The push to provide mental health care access has just taken another step in the United States. The Center for Medicare & Medicaid Services (CMS) recently finalized a rule to expand the coverage for children enrolled in Medicaid or the Children’s Health Insurance Program (CHIP).
Under this new change members will receive the same benefits and protections as private plans, according to the revised Mental Health Parity and Addiction Equity Act (MHPEA). This expansion means more access to substance abuse and mental health treatment, two areas in need of great support in the Black community.
Despite high levels of poverty in the Black community many parents aren’t taking advantage of programs like Medicaid and CHIP. In many states parents must sign their child up for these free programs, but they first must know that their child is eligible. A study conducted in Dallas, Texas revealed that 40% of Black parents didn’t know their child was eligible for these programs.
Glen Flores, a pediatrician at Medica Research Institute and the Mayo Clinic, led this study. He said that the system isn’t set up to benefit children. “It tells us that this system is not designed to keep kids on insurance.”
Under this new rule change participants can now enjoy the benefits as their counterparts who opt to go with higher priced private plans and receive the same quality of mental and substance abuse treatment.
A list of the benefit coverage is here.
Here’s a summary of the new rule change according to Bloomberg.
- The rule will benefit nearly 23 million Medicaid members and 880,000 Children’s Health Insurance Program members in 2016.

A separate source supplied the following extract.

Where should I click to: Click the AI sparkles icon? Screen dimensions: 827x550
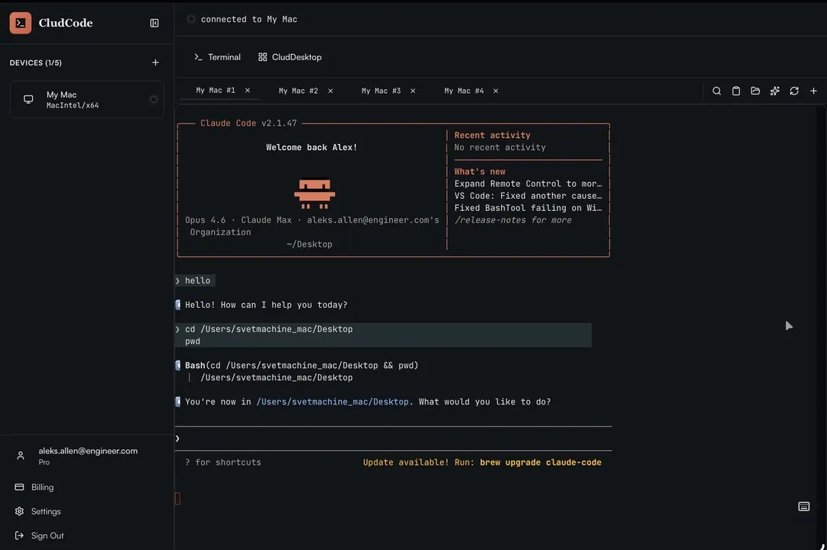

- The rule requires that each managed care enrollee in a state be provided access to a set of benefits that meets specific parity requirements, regardless of whether the mental health/substance abuse services are provided by the managed care organization or through another service delivery system, such as traditional Medicaid.
- Requires a state to disclose the reason for any denial of reimbursement or payment for services with respect to mental health and substance use disorder benefits.
Angela Kimball, National Director of Advocacy and Public Policy at the National Alliance on Mental Illness, said that these new changes will help keep all parties involved in the know about “what’s covered and what’s not.”
“The challenge has been plans, providers, and states all needed additional guidance on how it applies to coverage” for Medicaid and CHIP, Kimball said. “Medicaid serves some of the poorest residents, and not having a parity rule jeopardized their ability to get access to mental health care. [The rule] creates clarity that will help serve the lowest income Americans.”
Why This is Important to Black People
The new expansion of coverage means more things can get paid for. Breathe a sigh of relief, you no longer have to go to the doctor holding your breath saying, “Will this be covered?” The old system was extra stingy when it came to paying for certain mental health and substance issue treatments.
Under this new plan parents will receive more cost-effective treatment that’s on par with higher priced private plans. According to the Washington Post, parents of uninsured children paid an average of $593 per hospital visit and $47 per preventive visit. Three-fourths of the parents interviewed said they delayed health care for their children due to things like finances and lack of awareness of their coverage ending.
Parents looking to see if they’re qualified for Medicaid or CHIP should visit HealthCare.Org to check their eligibility.